§ **Your instructions**
Among the lines of the records, find all that carry the word "list" and copy them.

§ **Input material**
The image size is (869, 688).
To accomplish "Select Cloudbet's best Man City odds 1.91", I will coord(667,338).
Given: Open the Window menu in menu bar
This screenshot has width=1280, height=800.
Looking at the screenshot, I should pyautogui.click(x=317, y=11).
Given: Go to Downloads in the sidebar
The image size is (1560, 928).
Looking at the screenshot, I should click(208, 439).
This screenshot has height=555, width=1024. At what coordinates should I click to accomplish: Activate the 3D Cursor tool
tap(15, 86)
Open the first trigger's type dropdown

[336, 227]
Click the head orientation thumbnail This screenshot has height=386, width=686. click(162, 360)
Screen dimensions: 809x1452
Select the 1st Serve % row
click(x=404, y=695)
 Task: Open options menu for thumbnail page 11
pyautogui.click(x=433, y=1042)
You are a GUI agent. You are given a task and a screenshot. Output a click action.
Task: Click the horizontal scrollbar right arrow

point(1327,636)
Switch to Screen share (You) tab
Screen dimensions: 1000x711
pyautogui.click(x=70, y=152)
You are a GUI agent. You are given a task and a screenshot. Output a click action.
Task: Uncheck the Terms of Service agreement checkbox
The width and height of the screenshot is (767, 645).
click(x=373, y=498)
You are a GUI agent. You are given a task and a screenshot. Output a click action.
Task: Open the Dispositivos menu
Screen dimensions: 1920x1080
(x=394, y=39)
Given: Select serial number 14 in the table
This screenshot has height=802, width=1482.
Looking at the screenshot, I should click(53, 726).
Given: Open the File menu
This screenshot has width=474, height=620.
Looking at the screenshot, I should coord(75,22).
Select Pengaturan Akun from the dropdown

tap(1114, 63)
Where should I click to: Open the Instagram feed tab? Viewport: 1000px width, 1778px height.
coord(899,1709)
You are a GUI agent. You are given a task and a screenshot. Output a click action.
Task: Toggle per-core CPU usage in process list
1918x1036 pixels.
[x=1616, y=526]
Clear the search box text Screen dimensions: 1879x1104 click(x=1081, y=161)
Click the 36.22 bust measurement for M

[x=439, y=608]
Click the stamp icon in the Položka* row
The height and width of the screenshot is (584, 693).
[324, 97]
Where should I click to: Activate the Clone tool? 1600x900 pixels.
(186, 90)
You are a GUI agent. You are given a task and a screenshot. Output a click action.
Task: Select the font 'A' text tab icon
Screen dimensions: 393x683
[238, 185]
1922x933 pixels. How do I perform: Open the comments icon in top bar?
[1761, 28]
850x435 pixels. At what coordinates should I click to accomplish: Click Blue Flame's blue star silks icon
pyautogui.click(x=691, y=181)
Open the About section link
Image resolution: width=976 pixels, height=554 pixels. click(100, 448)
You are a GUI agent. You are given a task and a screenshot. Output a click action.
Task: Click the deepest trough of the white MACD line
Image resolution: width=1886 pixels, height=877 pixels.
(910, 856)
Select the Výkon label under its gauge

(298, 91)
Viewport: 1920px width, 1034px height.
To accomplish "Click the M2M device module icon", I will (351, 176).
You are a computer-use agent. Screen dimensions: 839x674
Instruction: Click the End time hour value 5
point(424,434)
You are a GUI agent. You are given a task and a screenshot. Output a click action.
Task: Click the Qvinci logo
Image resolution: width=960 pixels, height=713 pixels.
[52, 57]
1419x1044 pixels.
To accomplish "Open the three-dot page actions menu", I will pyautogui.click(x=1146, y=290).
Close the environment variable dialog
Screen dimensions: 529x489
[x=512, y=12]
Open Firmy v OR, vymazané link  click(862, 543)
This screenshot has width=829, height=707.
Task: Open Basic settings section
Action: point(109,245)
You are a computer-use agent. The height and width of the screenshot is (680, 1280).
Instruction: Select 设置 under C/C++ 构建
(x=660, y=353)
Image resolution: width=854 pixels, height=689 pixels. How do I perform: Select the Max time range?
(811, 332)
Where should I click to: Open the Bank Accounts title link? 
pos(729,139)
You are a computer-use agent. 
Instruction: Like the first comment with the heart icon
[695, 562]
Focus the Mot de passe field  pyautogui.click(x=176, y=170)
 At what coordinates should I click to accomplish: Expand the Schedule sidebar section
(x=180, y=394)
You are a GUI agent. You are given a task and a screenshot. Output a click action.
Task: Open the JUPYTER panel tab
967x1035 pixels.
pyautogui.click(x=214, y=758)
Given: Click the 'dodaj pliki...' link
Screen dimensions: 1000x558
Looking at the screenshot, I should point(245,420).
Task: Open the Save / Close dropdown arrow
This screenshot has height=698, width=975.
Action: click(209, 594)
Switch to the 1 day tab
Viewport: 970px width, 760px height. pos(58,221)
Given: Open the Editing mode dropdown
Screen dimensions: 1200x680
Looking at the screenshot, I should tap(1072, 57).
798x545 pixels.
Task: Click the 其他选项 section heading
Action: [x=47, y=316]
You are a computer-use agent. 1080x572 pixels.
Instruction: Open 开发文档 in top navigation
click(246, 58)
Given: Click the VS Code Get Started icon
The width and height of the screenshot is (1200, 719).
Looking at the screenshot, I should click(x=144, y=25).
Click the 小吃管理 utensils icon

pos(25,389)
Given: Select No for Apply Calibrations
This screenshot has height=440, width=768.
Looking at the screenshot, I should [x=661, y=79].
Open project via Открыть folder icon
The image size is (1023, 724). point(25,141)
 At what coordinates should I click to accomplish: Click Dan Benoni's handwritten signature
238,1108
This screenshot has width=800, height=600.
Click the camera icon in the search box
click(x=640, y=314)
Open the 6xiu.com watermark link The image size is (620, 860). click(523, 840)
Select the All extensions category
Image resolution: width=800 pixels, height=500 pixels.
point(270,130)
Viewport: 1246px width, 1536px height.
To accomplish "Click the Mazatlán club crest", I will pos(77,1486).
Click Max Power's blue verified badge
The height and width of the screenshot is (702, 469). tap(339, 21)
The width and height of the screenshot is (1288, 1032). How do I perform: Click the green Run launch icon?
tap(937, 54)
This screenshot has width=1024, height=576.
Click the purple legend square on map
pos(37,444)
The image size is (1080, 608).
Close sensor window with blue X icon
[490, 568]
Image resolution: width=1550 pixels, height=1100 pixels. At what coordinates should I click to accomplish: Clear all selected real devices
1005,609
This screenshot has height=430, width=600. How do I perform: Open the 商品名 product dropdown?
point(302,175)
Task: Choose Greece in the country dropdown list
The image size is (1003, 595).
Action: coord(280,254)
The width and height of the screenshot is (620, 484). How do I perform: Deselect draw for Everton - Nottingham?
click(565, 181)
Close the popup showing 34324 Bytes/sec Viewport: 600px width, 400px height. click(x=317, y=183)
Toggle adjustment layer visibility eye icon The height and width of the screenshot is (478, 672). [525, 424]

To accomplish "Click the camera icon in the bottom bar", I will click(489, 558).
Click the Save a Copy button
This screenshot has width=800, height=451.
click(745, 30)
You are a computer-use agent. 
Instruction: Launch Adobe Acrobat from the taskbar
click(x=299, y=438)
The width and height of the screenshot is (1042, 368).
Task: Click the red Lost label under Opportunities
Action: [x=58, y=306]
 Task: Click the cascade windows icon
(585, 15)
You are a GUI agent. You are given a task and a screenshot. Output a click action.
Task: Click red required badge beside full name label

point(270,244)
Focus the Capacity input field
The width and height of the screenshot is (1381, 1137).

§ **Answer to this task**
Task: Toggle per-core CPU usage in process list
Task: Choose Greece in the country dropdown list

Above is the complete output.